[DATA SUPPLIED]:
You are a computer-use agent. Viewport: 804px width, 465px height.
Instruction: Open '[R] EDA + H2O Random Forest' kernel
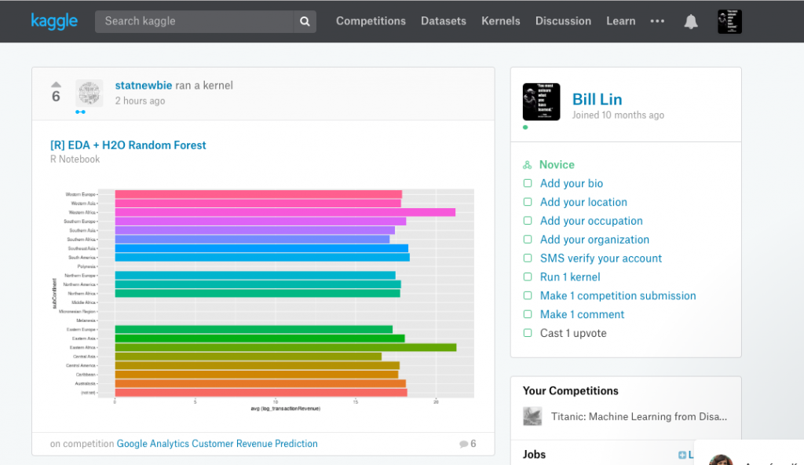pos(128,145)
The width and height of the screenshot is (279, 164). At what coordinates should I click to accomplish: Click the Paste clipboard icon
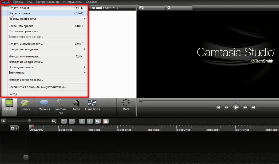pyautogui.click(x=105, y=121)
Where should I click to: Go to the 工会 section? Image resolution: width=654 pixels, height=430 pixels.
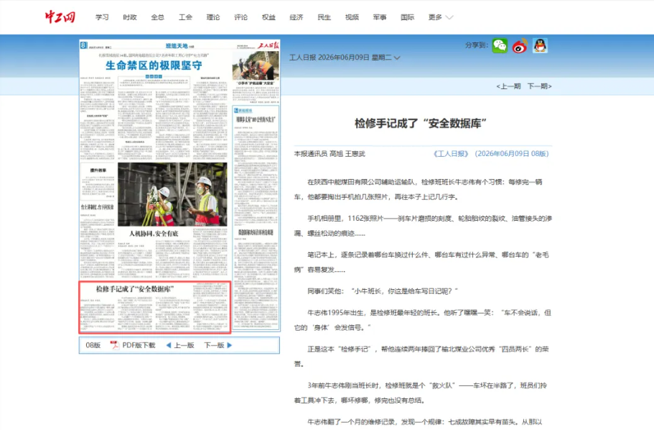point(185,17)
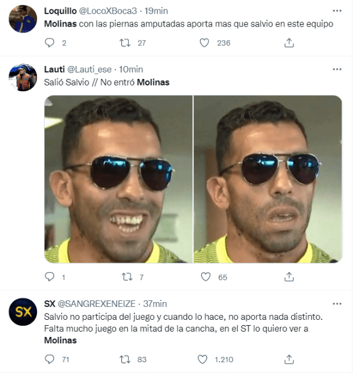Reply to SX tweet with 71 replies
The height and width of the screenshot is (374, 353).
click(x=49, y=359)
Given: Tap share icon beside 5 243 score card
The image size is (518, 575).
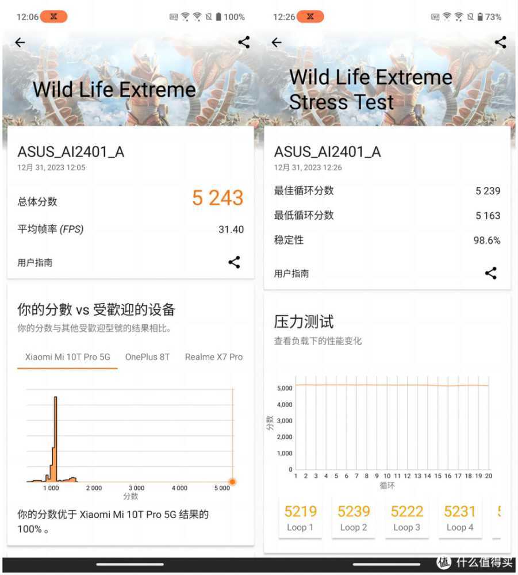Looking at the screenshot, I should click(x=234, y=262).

--

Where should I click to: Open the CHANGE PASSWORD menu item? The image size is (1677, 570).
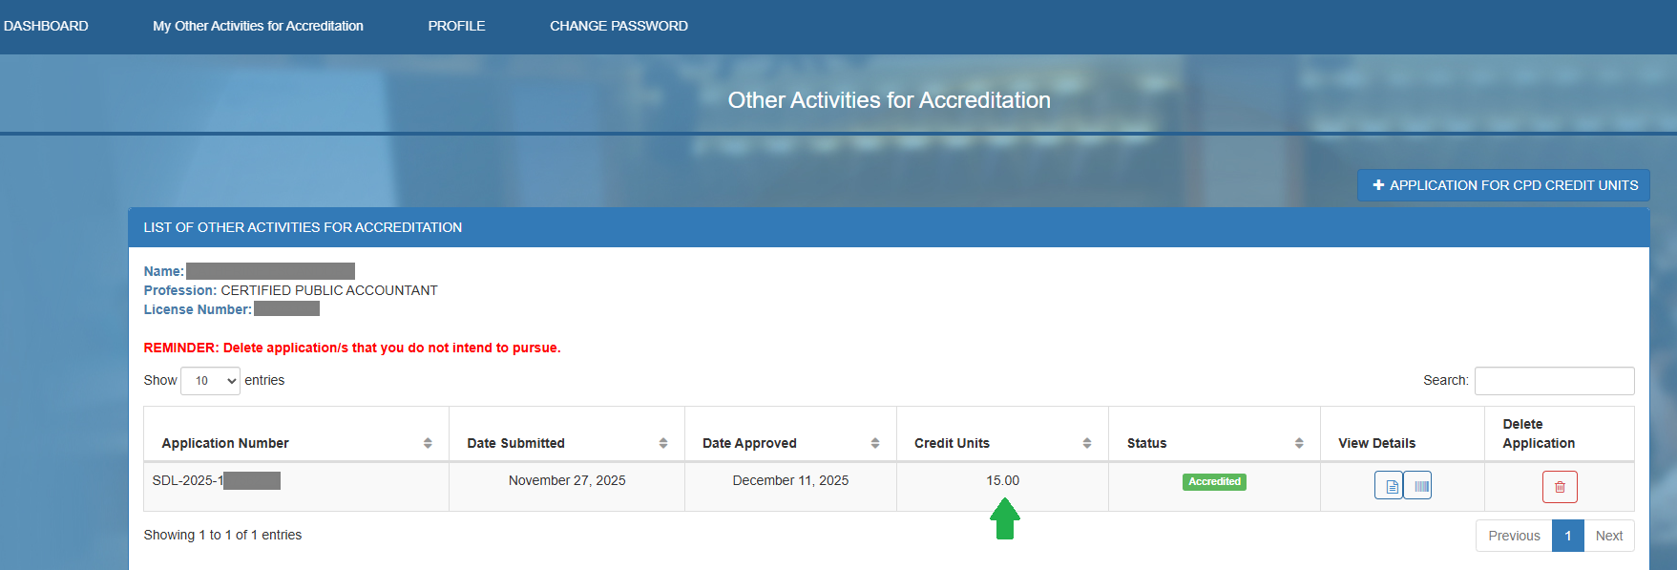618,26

[ABOUT THIS TASK]: Your task is to copy only the lines above starting at the one containing "You are a computer-use" and ending at the one containing "Given: Tap share icon beside 5 243 score card". Copy them exactly, both ends included, and omit the pictures.

[FINISHED TASK]:
You are a computer-use agent. Viewport: 804px width, 465px height.
Instruction: Open '[R] EDA + H2O Random Forest' kernel
pos(128,145)
The width and height of the screenshot is (279, 164). At what coordinates should I click to accomplish: Click the Paste clipboard icon
pyautogui.click(x=105, y=121)
Where should I click to: Go to the 工会 section? Image resolution: width=654 pixels, height=430 pixels.
point(185,17)
Reply to SX tweet with 71 replies
The height and width of the screenshot is (374, 353).
click(x=49, y=359)
Given: Tap share icon beside 5 243 score card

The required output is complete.